Arbitrage is the act of profitably straddling a spread: buying at the offer (also called the ask) in one market and selling at the bid in another. The process of arbitrage compresses price differences between markets. A carry trade is an example of an arbitrage.
Backwardation is when one can make a profit by decarrying: selling a commodity for cash and simultaneously buying a futures contract. It is typically a signal of a shortage in a commodity.
Basis is the profit or loss earned on a carry trade, quoted as an annualized percentage. It is calculated as Basis = (Future Bid – Spot Ask) / Spot Ask.
Capital Consumption is when investors spend their investments rather than living off the yield of those investments. See this article for a more detailed explanation.
Carry involves buying (at the offer) a commodity and selling (at the bid) a futures contract against it. If done with borrowed cash, one pays interest on the borrowing to buy the commodity, plus one has costs to store and insure it in the meantime (called the cost of carry). For the trade to be profitable, the futures price needs to be higher than the spot price (i.e., contango) by an amount greater than the costs of carry.
Cobasis is the profit or loss earned on a decarry trade, quoted as a percentage per annum. It is calculated as Cobasis = (Spot Bid – Future Ask) / Future Ask.

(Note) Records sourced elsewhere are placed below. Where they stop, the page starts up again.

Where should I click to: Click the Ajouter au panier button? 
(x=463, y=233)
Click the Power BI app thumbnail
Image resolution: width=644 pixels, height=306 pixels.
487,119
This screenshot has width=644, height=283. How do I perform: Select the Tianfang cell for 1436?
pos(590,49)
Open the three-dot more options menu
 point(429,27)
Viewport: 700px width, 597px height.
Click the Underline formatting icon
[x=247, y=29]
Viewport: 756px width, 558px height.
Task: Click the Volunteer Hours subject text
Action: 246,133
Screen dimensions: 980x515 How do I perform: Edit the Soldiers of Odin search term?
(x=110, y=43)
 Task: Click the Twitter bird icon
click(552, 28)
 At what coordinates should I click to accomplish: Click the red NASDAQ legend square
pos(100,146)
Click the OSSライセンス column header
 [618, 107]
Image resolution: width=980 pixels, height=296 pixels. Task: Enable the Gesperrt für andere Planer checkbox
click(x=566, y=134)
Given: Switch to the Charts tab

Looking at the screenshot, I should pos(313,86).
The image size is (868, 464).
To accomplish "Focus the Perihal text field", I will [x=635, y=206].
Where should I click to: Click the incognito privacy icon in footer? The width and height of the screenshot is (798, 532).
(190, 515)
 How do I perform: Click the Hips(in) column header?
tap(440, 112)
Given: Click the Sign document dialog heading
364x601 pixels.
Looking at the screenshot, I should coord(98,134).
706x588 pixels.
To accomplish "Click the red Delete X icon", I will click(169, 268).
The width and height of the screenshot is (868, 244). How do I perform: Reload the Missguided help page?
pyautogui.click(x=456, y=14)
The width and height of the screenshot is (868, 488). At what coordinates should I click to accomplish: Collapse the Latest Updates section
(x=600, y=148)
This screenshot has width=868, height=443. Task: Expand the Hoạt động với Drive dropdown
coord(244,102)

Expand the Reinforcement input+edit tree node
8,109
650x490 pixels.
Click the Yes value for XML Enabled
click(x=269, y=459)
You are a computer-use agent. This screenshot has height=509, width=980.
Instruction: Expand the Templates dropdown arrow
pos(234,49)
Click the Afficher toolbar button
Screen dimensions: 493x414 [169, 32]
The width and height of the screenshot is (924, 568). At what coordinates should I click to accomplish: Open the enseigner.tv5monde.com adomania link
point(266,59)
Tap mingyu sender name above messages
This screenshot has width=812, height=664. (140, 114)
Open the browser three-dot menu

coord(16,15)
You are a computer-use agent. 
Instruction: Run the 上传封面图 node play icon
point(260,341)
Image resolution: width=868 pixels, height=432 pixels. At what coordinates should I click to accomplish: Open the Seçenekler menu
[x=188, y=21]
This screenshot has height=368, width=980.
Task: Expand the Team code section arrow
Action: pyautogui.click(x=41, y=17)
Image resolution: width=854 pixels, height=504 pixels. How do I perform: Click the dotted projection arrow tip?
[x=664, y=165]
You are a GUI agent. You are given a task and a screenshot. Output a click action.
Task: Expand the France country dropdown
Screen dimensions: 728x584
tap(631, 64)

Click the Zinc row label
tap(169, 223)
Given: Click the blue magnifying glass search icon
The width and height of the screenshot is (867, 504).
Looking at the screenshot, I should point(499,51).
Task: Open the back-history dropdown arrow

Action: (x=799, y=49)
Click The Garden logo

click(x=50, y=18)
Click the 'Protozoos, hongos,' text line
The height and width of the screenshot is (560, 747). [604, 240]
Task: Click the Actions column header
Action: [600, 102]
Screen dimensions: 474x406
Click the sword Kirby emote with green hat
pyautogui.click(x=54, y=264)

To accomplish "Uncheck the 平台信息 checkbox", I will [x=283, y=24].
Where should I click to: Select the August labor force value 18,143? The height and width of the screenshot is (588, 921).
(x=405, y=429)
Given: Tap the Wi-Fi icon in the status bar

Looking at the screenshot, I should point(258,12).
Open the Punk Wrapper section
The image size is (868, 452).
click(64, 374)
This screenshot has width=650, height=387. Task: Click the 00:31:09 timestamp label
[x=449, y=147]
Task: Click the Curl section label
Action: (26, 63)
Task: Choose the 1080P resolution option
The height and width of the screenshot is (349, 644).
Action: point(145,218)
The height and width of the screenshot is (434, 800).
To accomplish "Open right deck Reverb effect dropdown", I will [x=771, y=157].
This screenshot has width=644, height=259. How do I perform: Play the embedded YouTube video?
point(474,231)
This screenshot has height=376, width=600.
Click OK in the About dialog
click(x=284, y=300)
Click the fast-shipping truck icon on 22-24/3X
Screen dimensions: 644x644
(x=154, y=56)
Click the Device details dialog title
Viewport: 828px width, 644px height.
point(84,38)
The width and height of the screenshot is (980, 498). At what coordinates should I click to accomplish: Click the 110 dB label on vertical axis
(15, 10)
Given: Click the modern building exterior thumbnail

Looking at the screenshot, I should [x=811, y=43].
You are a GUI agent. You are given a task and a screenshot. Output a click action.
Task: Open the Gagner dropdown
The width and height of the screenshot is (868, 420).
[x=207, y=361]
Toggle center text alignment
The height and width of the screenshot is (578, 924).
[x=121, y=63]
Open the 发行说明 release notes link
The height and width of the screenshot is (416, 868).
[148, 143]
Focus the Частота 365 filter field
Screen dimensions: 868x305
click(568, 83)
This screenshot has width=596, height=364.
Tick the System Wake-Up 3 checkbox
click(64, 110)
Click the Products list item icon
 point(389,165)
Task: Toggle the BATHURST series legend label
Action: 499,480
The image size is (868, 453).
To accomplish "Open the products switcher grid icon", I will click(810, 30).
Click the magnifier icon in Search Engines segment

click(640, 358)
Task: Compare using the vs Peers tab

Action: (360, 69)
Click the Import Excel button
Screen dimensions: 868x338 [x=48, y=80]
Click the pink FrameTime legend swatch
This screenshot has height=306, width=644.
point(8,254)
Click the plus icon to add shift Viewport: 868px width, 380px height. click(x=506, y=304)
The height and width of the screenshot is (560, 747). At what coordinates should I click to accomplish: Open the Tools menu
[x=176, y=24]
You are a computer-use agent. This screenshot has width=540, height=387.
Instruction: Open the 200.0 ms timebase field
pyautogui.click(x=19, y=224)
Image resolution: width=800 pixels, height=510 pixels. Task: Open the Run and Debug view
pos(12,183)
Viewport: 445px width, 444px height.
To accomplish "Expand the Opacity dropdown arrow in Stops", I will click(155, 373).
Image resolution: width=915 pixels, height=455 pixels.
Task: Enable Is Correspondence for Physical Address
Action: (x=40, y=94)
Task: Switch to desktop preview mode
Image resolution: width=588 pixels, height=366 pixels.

Contango is when one can make a profit carrying: selling a futures contract and simultaneously buying a commodity. It implies that there is plenty of the commodity available, or at least that there is no scarcity.
Counterfeit Credit occurs when a loan is made, and the lender does not know or approve, and/or the borrower lacks the means or the intent to repay the loan. See Inflation: an Expansion of Counterfeit Credit for a more detailed explanation.
Decarry involves selling (at the bid) a commodity and buying (at the offer) a futures contract against it. For the trade to be profitable, the spot price needs to be higher than the future price (i.e., backwardation).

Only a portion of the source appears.